## What the task requires
Retype the items word for word, beginning at the line that contains "This screenshot has width=2340, height=1226." and stopping after the line that contains "[x=284, y=274]".

## Source records
+++++

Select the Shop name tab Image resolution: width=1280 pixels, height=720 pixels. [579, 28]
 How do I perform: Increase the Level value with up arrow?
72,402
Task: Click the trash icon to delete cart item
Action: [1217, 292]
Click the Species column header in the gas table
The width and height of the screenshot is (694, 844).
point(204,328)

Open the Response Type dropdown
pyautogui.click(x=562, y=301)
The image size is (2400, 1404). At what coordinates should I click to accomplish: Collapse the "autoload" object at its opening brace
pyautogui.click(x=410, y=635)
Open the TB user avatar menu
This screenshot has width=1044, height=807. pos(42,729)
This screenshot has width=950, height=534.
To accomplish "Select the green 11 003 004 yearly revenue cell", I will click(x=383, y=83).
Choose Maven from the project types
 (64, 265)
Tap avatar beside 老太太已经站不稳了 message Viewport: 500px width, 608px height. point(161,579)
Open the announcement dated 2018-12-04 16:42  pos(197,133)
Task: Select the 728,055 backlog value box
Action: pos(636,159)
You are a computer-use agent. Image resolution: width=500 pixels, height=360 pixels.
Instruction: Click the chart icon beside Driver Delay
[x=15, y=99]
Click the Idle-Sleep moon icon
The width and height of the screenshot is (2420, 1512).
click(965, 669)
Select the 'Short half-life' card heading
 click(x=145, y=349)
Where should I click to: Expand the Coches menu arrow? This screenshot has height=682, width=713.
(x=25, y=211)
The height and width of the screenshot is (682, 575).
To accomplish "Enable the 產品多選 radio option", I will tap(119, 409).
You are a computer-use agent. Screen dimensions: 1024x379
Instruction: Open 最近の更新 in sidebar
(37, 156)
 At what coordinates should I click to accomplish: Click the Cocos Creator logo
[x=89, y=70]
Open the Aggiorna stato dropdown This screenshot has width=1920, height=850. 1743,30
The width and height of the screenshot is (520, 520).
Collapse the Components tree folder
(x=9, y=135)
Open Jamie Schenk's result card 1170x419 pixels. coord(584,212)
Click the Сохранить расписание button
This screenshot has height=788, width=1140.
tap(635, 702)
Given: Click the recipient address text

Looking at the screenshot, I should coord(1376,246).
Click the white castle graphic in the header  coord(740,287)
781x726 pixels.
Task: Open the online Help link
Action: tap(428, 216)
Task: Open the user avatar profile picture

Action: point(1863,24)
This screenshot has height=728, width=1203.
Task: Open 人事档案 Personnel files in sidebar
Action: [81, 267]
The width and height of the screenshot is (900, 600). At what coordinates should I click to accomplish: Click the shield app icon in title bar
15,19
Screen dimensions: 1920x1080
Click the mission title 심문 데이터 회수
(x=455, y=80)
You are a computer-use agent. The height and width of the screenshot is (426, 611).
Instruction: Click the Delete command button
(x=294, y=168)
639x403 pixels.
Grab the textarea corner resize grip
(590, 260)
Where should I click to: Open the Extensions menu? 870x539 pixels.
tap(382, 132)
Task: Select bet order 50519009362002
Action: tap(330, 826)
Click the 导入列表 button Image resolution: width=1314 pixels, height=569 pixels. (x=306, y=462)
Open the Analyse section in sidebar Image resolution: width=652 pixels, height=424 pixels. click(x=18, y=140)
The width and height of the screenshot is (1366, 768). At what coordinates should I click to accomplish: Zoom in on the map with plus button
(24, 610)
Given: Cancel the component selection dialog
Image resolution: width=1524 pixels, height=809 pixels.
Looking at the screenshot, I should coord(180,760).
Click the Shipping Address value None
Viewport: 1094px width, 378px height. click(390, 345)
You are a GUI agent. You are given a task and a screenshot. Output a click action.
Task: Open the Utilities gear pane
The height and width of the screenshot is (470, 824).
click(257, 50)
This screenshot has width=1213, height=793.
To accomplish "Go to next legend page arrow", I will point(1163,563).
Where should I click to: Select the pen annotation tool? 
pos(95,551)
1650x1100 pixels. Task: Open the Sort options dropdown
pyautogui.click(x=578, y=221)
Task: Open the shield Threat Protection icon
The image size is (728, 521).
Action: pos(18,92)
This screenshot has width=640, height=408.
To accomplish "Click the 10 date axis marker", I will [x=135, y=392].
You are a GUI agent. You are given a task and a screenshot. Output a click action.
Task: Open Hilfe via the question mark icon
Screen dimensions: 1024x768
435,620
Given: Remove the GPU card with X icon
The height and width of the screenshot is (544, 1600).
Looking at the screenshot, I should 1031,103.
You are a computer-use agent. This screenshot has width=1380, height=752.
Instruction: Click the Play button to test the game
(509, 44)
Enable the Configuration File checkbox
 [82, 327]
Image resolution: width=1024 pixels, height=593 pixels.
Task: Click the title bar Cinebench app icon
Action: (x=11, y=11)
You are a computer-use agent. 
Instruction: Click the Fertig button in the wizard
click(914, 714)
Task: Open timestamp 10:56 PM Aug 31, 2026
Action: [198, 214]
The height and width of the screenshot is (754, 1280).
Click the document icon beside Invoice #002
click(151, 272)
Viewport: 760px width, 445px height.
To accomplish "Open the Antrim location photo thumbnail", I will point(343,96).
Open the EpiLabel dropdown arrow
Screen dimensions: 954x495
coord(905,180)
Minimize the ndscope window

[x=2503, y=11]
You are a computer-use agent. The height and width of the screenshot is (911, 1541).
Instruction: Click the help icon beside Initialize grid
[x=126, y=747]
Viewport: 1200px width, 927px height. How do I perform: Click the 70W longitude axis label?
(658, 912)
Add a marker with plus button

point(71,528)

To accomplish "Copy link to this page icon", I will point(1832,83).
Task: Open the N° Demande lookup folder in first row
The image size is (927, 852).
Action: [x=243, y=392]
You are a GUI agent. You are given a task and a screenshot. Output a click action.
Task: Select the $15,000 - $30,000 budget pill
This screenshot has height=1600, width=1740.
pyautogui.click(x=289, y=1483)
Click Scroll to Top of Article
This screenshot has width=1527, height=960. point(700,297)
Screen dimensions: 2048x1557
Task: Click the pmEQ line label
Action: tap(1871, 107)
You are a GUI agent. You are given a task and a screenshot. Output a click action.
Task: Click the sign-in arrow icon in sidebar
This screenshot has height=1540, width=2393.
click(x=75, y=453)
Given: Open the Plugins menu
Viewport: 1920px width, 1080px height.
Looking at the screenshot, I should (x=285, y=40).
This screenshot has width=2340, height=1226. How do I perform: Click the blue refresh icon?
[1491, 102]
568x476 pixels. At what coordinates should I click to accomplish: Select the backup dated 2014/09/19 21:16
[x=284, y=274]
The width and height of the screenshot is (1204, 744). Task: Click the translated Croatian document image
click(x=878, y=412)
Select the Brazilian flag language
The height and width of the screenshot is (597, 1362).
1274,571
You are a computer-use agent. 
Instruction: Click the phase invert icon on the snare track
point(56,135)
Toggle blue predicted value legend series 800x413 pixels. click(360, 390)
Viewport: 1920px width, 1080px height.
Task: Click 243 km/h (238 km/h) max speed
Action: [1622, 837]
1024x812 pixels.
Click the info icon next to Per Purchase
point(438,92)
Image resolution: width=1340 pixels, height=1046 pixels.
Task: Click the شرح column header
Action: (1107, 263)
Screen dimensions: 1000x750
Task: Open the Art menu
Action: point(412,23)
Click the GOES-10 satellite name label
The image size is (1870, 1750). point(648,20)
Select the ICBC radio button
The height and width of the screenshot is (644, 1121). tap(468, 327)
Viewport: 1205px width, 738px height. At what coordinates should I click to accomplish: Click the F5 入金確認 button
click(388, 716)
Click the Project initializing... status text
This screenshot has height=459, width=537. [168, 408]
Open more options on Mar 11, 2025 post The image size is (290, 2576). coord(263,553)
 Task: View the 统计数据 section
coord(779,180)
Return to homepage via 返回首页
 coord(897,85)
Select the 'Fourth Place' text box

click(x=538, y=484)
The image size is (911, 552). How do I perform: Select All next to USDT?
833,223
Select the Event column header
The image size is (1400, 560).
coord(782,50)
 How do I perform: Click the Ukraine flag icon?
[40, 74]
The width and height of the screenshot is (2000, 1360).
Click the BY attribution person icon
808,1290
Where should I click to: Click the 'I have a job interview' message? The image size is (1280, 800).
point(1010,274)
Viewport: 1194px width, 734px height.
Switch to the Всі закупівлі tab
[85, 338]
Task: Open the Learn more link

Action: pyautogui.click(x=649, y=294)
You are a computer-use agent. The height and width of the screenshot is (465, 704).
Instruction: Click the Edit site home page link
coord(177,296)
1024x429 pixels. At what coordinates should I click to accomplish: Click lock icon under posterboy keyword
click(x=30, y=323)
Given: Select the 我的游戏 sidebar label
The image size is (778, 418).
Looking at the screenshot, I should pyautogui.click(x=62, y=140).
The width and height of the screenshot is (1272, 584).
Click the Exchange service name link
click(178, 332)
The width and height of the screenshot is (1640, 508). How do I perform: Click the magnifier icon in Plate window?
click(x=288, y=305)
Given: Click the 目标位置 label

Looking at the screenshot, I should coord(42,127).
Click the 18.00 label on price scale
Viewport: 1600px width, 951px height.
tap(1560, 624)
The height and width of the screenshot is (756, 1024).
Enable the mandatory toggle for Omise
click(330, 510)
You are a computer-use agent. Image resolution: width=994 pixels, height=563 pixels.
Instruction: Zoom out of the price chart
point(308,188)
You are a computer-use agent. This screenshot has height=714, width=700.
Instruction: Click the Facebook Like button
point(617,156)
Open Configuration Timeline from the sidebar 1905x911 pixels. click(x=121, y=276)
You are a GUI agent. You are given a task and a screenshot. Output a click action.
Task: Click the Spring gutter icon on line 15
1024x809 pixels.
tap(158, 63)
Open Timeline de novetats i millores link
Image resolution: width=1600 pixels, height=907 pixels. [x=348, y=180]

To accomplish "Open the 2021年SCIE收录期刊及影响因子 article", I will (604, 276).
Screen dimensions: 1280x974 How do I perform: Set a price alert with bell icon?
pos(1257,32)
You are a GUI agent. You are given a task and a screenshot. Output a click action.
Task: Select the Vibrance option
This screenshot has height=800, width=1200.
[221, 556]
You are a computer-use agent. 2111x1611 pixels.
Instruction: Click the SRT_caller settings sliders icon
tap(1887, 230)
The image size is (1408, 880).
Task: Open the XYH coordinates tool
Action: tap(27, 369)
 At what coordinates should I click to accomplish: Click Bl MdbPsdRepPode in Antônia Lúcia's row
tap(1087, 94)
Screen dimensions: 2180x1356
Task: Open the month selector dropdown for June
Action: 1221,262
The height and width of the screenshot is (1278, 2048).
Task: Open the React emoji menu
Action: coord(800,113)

+++++

## Answer to the task
This screenshot has width=2340, height=1226. How do I perform: Click the blue refresh icon?
[1491, 102]
568x476 pixels. At what coordinates should I click to accomplish: Select the backup dated 2014/09/19 21:16
[x=284, y=274]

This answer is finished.